Re: [OMPI devel] Use unique collective ids for the checkpoint/restart code

2014-02-03 Thread Ralph Castain
Looks okay to me - I see you left a "printf" statement in 
plm_base_launch_support.c, so you might want to make that an 
opal_output_verbose or something.

On Feb 3, 2014, at 12:19 PM, Adrian Reber  wrote:

> This patch
> 
> https://lisas.de/git/?p=open-mpi.git;a=commitdiff;h=14ec7f42baab882e345948ff79c4f75f5084bbbf
> 
> introduces unique collective ids for the checkpoint/restart code and
> with this applied it seems to work pretty good. As this patch also
> touches non-CR code it would be good if someone could have a look at it.
> 
> With this patch applied the code seems to work up to the point where
> orterun actually pauses all processes and tries to create the
> checkpoints.
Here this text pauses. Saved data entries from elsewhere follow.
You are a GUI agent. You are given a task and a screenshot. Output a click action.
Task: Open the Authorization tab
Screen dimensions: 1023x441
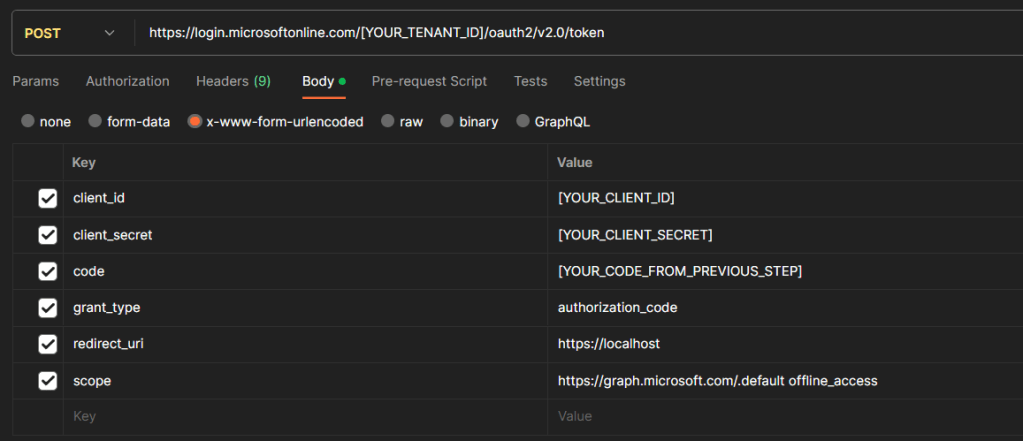point(127,81)
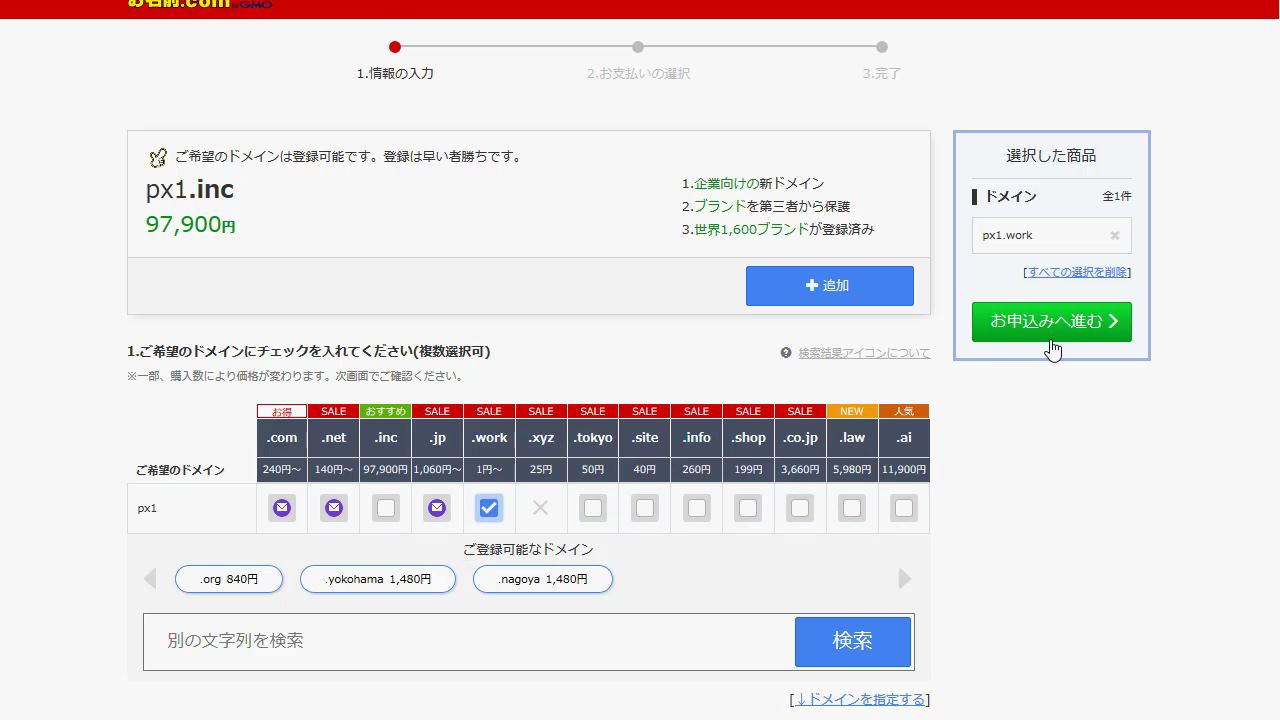Remove px1.work from selected items
1280x720 pixels.
[1114, 236]
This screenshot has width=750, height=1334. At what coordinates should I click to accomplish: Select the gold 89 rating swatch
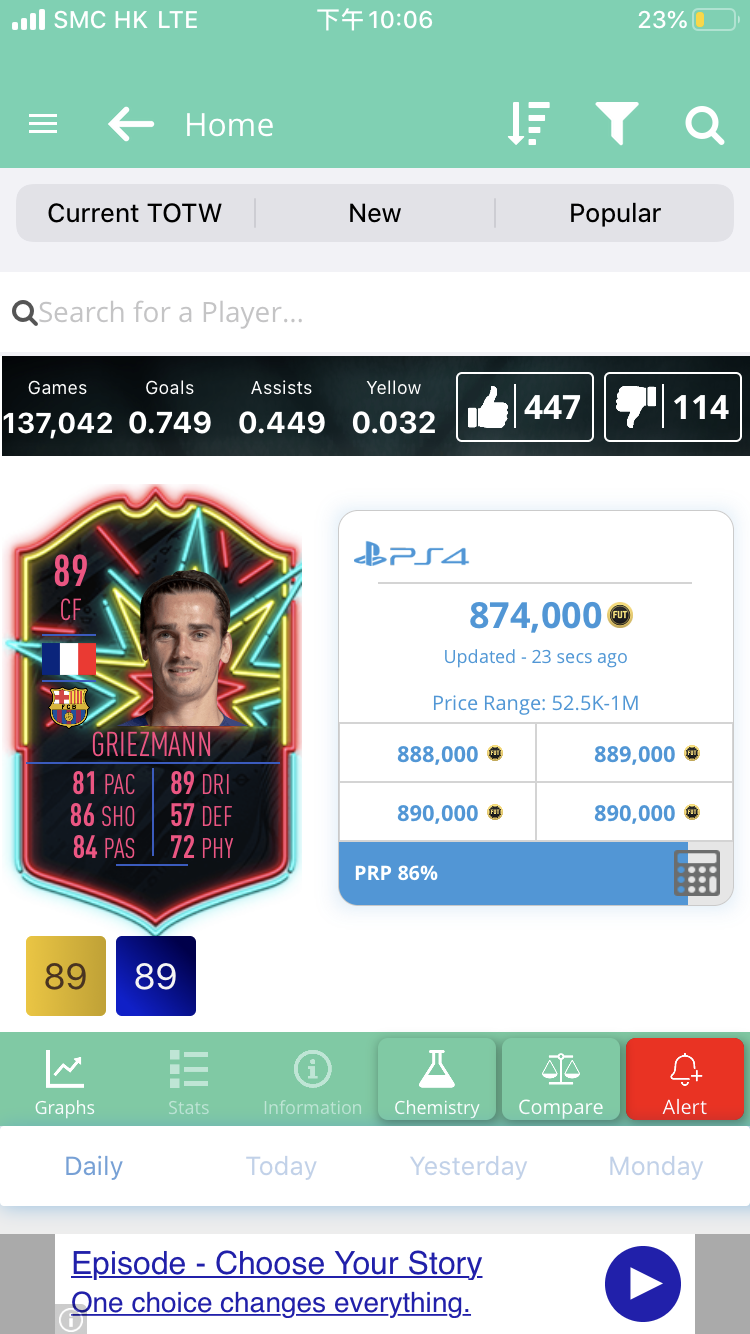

The checkpoint creation does not work for me as CRS does
> not yet include support for checkpoint/restart using CRIU which would be
> my next step.
> 
>   Adrian
> ___
> devel mailing list
> de...@open-mpi.org
> http://www.open-mpi.org/mailman/listinfo.cgi/devel



[OMPI devel] Use unique collective ids for the checkpoint/restart code

2014-02-03 Thread Adrian Reber
This patch

https://lisas.de/git/?p=open-mpi.git;a=commitdiff;h=14ec7f42baab882e345948ff79c4f75f5084bbbf

introduces unique collective ids for the checkpoint/restart code and
with this applied it seems to work pretty good. As this patch also
touches non-CR code it would be good if someone could have a look at it.

With this patch applied the code seems to work up to the point where
orterun actually pauses all processes and tries to create the
checkpoints. The checkpoint creation does not work for me as CRS does
not yet include support for checkpoint/restart using CRIU which would be
my next step.

Adrian